Débutant ses études en 1861, au St. Dunstan’s College de Charlottetown à l’Île-du-Prince-Édouard, Marcel-François Richard obtient son diplôme d’études classiques en 1867. Il étudie ensuite la théologie au grand séminaire de Montréal. Ordonné prêtre en juillet 1870, il est nommé vicaire de sa paroisse natale de Saint-Louis-de-Kent le mois suivant.

Particulièrement soucieux de la formation des jeunes Acadiens et Acadiennes, Richard invite les Dames de la Congrégation de Notre-Dame de Montréal à s’installer dans sa paroisse en 1874, afin d’y établir un couvent pour « former des religieuses, des institutrices, et des femmes chrétiennes ». Il établit la même année une école bilingue pour garçons, l’Académie de Saint-Louis, où est offert un cours préparatoire et un cours commercial. Trois ans plus tard, l’école devient le Collège Saint-Louis, offrant un cours classique. Le Collège Saint-Louis doit cependant fermer ses portes en 1882, puisque le caractère de plus en plus francophone de l’institution déplaît à l’évêque Mgr Rogers, qui lui retire son soutien financier.

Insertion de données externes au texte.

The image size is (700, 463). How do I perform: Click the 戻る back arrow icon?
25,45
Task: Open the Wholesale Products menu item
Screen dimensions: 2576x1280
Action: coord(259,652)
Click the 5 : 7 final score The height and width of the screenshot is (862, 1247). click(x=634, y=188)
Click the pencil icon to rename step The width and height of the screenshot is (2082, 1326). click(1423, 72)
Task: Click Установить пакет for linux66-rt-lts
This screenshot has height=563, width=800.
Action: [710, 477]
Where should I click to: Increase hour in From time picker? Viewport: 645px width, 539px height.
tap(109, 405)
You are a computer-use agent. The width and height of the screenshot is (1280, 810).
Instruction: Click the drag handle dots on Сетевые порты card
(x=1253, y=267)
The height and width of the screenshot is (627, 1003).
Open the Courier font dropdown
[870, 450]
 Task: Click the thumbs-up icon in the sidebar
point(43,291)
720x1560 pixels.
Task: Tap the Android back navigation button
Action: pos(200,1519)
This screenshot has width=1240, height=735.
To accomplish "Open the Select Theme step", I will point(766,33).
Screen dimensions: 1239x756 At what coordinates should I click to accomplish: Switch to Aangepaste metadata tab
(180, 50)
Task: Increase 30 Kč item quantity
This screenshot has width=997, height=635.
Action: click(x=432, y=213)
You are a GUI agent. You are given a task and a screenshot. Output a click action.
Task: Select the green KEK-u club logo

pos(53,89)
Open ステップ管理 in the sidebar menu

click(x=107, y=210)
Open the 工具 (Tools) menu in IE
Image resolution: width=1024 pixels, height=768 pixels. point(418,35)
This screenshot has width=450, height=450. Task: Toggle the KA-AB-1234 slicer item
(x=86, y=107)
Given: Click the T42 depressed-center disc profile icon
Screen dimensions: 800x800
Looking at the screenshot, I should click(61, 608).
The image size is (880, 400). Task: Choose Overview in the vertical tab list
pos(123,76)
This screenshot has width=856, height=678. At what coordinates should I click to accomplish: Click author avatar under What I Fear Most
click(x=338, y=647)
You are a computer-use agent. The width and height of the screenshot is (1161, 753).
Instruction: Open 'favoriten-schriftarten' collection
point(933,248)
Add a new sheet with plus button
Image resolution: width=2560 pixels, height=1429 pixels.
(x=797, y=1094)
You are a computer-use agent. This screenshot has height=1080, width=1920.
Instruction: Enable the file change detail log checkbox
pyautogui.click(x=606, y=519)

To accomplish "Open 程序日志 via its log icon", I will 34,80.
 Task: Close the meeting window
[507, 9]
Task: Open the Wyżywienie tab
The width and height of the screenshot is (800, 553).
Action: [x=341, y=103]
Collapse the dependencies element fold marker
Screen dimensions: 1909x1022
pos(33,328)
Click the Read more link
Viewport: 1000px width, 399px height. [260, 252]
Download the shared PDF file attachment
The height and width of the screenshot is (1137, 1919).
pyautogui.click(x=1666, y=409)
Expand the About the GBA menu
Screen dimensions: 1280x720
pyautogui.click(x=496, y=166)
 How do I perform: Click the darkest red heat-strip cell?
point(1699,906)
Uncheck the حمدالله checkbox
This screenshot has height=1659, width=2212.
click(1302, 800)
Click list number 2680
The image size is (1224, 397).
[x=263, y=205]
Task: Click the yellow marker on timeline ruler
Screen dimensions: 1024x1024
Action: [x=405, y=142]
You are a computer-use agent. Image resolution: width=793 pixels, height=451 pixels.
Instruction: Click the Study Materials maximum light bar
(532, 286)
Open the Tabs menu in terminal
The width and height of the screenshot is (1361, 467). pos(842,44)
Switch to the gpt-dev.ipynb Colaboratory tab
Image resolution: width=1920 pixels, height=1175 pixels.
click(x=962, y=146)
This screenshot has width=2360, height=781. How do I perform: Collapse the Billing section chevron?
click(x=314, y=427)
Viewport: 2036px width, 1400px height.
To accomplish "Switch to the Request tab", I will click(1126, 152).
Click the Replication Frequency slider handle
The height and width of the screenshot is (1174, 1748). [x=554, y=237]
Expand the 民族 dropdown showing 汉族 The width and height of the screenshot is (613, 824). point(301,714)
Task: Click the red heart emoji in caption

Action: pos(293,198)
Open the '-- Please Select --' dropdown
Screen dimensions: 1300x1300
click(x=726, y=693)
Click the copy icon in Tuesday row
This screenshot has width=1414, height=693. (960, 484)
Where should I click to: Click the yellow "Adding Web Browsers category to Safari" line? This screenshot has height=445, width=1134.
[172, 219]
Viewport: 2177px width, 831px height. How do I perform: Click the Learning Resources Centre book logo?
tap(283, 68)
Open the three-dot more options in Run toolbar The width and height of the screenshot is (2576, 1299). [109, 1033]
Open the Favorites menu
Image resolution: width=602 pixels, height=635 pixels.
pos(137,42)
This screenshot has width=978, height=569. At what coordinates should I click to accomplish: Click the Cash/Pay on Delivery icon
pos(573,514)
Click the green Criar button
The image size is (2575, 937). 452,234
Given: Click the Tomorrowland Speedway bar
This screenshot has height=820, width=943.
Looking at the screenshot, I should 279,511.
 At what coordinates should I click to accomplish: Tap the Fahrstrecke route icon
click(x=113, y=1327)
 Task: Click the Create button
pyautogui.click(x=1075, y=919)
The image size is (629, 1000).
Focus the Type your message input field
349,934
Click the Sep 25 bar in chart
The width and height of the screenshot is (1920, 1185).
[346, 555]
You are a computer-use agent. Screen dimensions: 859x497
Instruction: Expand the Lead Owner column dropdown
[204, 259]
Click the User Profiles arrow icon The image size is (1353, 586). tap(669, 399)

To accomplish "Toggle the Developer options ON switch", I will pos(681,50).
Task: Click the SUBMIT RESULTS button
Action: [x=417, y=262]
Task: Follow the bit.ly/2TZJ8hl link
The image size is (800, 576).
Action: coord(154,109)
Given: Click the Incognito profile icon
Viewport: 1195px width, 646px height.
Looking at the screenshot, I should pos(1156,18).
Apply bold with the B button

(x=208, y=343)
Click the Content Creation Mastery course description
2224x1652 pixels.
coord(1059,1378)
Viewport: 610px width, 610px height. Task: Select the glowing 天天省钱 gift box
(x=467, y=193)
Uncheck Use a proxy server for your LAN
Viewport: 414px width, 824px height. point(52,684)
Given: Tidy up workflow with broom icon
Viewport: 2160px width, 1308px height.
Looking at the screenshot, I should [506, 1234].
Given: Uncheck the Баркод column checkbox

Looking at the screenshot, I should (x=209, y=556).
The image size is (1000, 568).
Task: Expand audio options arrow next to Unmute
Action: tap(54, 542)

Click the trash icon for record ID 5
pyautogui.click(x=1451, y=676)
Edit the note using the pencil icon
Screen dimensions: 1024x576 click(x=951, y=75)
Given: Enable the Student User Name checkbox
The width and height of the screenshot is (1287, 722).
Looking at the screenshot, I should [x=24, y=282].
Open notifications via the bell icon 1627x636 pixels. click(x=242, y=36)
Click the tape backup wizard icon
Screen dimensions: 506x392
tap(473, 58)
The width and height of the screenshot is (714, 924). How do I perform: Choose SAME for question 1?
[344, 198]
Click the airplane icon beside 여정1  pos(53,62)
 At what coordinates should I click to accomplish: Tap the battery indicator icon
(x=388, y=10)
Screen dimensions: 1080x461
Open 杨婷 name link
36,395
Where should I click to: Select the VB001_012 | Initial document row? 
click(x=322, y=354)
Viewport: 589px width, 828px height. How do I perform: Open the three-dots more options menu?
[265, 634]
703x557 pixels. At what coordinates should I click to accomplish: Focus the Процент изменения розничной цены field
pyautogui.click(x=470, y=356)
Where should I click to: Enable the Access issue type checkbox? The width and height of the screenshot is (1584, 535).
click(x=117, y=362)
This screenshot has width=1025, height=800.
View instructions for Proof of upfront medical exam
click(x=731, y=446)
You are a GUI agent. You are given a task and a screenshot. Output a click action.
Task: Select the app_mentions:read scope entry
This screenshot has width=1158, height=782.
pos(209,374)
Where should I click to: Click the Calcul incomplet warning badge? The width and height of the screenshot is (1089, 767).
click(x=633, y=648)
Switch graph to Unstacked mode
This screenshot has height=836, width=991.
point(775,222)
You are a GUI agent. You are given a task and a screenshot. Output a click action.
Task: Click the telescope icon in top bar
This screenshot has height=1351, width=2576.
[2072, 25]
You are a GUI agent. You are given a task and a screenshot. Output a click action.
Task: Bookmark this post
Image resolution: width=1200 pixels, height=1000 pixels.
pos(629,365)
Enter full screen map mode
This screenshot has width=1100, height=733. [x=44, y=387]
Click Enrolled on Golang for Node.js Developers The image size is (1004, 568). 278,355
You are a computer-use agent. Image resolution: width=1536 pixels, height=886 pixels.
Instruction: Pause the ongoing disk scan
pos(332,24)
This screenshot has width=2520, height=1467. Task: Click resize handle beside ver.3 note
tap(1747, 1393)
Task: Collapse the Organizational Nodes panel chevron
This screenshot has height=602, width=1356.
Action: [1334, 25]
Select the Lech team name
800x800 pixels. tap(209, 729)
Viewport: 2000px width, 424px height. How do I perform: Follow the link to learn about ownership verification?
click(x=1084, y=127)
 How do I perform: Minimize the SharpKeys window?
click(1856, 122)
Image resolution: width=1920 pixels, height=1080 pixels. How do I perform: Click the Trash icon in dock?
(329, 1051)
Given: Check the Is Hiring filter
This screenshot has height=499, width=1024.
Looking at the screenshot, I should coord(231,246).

Affecté à Rogersville en 1885, il est considéré comme le fondateur de cette paroisse ainsi que de celle d’Acadieville. Participant à plusieurs projets de construction d’églises et d’écoles, il est aussi très actif dans la Société de colonisation de Saint-Louis-de-Kent et de Rogersville, créée lors de la première Convention nationale des Acadiens à Memramcook en 1881. Cette association joue un rôle important dans la définition de l’idéologie nationale acadienne à la fin du 19e siècle. Il propose avec succès l’Ave Maris Stella comme hymne national acadien, le 15 août comme fête nationale et fait aussi la promotion des journaux acadiens, de la colonisation agricole, de l’éducation et de la mise sur pied d’un diocèse acadien. Connu comme l’un des plus grands nationalistes acadiens du 19e siècle, il est inhumé à Rogersville sous le monument de l’Assomption qu’il a lui-même fait édifier.